Stored items

○ ○ ○ ○ ○ ○ ○

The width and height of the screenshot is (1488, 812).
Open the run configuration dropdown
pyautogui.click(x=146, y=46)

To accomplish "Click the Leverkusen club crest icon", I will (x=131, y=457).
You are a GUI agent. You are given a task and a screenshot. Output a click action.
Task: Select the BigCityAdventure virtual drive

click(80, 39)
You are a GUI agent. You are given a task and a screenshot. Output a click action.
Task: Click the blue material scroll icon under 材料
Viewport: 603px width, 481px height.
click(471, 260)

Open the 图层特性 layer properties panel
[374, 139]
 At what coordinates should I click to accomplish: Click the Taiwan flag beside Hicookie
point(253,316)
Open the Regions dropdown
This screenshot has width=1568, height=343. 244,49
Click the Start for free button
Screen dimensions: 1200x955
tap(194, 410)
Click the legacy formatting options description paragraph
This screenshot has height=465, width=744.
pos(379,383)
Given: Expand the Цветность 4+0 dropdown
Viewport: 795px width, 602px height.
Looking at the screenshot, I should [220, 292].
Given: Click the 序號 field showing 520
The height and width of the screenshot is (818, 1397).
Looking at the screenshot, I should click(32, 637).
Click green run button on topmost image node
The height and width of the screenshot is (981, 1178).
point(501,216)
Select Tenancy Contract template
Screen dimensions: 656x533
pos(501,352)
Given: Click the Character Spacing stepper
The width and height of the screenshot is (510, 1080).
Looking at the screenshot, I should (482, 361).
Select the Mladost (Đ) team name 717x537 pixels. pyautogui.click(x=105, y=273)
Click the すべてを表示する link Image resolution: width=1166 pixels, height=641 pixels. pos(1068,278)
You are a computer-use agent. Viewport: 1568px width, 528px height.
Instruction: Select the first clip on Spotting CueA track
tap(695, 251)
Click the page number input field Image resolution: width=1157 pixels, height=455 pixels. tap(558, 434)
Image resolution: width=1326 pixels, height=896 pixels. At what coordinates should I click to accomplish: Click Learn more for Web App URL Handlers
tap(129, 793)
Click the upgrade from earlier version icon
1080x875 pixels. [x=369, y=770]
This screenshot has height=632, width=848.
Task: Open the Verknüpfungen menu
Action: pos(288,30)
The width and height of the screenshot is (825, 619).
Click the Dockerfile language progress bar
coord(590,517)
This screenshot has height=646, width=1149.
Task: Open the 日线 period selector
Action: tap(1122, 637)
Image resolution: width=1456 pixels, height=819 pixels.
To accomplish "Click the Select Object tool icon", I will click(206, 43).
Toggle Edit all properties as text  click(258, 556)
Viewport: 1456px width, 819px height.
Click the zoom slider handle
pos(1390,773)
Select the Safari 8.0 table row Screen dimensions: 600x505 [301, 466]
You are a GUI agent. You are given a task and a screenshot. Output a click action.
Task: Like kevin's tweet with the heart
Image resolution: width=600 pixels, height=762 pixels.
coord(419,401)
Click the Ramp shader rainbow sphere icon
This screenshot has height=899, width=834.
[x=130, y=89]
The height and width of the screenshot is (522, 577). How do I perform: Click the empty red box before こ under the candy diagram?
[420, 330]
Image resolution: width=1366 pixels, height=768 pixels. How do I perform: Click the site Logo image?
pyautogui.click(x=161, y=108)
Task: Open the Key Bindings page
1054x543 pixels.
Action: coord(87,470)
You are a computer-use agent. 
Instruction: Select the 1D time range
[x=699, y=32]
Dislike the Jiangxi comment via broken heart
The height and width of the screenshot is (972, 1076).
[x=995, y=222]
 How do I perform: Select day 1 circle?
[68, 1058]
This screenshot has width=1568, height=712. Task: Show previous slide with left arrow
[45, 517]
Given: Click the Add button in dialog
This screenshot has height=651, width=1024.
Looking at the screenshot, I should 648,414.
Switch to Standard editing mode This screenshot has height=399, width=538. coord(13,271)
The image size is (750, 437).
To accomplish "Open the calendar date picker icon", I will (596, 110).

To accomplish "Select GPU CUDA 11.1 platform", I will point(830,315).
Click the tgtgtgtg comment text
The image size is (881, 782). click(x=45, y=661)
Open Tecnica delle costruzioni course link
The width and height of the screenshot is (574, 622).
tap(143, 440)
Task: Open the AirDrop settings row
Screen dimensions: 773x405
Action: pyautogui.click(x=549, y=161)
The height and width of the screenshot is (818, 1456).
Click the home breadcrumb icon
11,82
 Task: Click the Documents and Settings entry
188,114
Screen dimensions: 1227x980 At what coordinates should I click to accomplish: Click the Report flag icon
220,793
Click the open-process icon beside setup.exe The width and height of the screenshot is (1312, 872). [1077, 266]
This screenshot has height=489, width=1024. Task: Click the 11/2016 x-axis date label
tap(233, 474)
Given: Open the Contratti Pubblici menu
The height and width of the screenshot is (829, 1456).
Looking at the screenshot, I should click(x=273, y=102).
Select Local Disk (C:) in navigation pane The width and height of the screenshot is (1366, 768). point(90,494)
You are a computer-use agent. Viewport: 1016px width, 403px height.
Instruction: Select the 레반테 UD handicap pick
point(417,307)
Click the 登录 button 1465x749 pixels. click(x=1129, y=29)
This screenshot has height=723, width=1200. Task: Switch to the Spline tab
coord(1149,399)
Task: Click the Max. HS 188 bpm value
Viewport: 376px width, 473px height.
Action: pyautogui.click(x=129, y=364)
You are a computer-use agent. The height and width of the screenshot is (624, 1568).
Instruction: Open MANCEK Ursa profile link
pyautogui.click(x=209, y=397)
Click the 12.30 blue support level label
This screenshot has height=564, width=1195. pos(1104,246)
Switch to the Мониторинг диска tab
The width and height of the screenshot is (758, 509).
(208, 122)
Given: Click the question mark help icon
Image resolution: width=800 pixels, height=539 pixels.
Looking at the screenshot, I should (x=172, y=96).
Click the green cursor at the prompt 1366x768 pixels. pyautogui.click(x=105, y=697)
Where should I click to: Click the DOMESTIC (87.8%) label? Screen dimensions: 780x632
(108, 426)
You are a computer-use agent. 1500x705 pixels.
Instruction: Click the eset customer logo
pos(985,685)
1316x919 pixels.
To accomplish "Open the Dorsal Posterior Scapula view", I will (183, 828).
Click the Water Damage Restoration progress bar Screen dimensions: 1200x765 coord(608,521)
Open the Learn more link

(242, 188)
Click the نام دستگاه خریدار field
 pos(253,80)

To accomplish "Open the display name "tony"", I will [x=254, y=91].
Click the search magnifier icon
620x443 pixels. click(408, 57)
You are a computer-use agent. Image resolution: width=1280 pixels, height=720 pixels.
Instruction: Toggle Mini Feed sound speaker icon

○ ○ ○ ○ ○ ○ ○

**Activity:** Please give an exact copy of the lines above, beginning with the line containing "Screen dimensions: 1227x980" and running through the line containing "You are a computer-use agent. 1500x705", and of no other lines.

**Result of the exercise:**
Screen dimensions: 1227x980 At what coordinates should I click to accomplish: Click the Report flag icon
220,793
Click the open-process icon beside setup.exe The width and height of the screenshot is (1312, 872). [1077, 266]
This screenshot has height=489, width=1024. Task: Click the 11/2016 x-axis date label
tap(233, 474)
Given: Open the Contratti Pubblici menu
The height and width of the screenshot is (829, 1456).
Looking at the screenshot, I should click(x=273, y=102).
Select Local Disk (C:) in navigation pane The width and height of the screenshot is (1366, 768). point(90,494)
You are a computer-use agent. Viewport: 1016px width, 403px height.
Instruction: Select the 레반테 UD handicap pick
point(417,307)
Click the 登录 button 1465x749 pixels. click(x=1129, y=29)
This screenshot has height=723, width=1200. Task: Switch to the Spline tab
coord(1149,399)
Task: Click the Max. HS 188 bpm value
Viewport: 376px width, 473px height.
Action: pyautogui.click(x=129, y=364)
You are a computer-use agent. The height and width of the screenshot is (624, 1568).
Instruction: Open MANCEK Ursa profile link
pyautogui.click(x=209, y=397)
Click the 12.30 blue support level label
This screenshot has height=564, width=1195. pos(1104,246)
Switch to the Мониторинг диска tab
The width and height of the screenshot is (758, 509).
(208, 122)
Given: Click the question mark help icon
Image resolution: width=800 pixels, height=539 pixels.
Looking at the screenshot, I should (x=172, y=96).
Click the green cursor at the prompt 1366x768 pixels. pyautogui.click(x=105, y=697)
Where should I click to: Click the DOMESTIC (87.8%) label? Screen dimensions: 780x632
(108, 426)
You are a computer-use agent. 1500x705 pixels.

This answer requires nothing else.